Erst vor dem Hintergrund des drohenden Verlustes letzter Tropenwälder und Naturparadiese wird vielen Menschen der Wert von Wildnisgebieten offenbar. Mit wachsendem Bewusstsein fordern wir weltweit den Schutz nutzungsfreier Naturrefugien ein, doch glaubwürdig ist dies nur, wenn wir im eigenen Land mit gutem Beispiel vorangehen.


Als eine der ersten Naturschutzorganisationen wagte sich die Stiftung Naturlandschaften Brandenburg (SNLB) an die Umsetzung des Naturschutzziels Wildnis in Deutschland. Die historische Chance für große Wildnisgebiete in unseren Breitengraden ergab sich, als mit dem Abzug der russischen Truppen 1994 großflächige Truppenübungsplätze in Brandenburg für eine friedliche Entwicklung frei wurden.

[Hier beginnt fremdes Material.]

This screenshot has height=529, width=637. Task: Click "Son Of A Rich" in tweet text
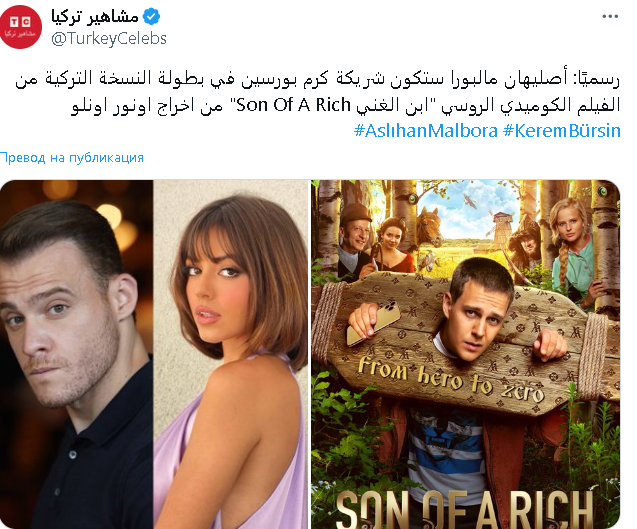[293, 105]
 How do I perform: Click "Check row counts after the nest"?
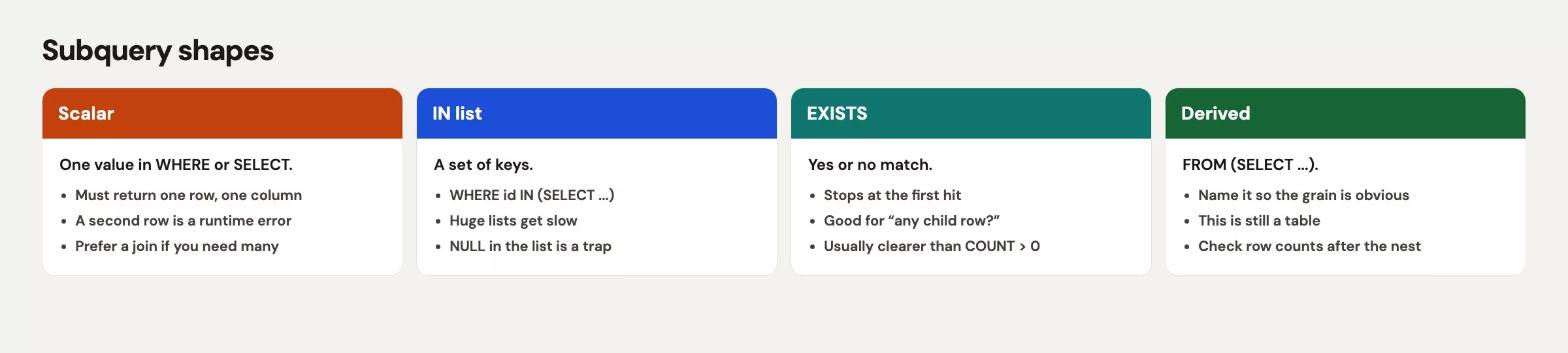[x=1309, y=246]
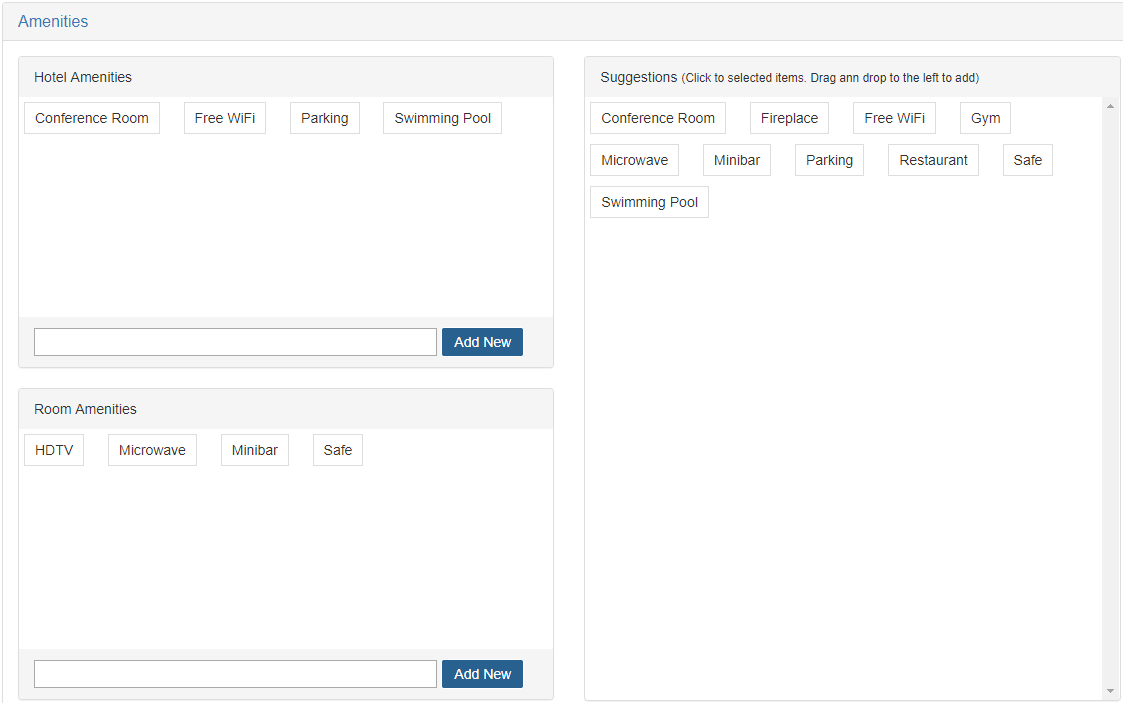Select Free WiFi in Hotel Amenities
This screenshot has width=1123, height=703.
pyautogui.click(x=225, y=118)
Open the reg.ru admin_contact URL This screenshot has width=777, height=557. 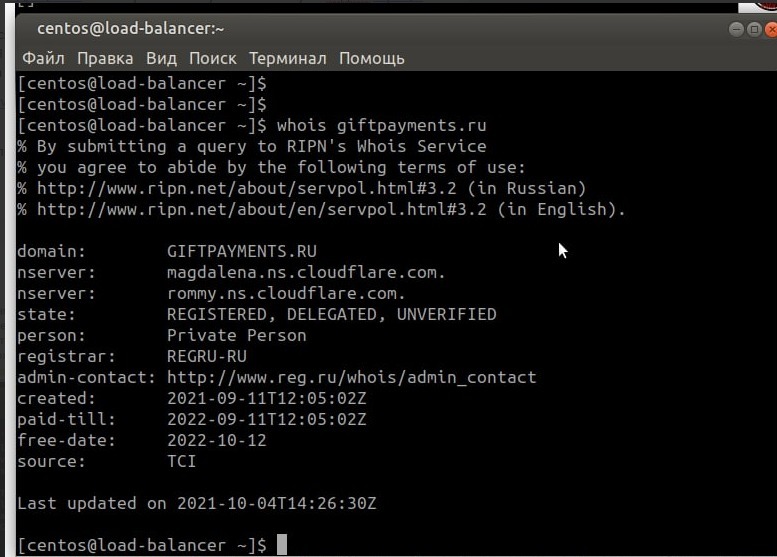click(351, 377)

Gegründet wurde die SNLB am 16. Mai 2000 gemeinsam vom Land Brandenburg, der Zoologischen Gesellschaft Frankfurt, dem Naturschutzbund Deutschland, dem WWF, dem regional tätigen Landschafts-Förderverein Nuthe-Nieplitz-Niederung sowie einer Privatperson. Ihre gemeinsame Vision war es, mit Flächenkäufen wertvolle Lebensräume dauerhaft für den Naturschutz zu sichern, und dort natürliche Entwicklung weitestgehend ohne menschliche Eingriffe zuzulassen.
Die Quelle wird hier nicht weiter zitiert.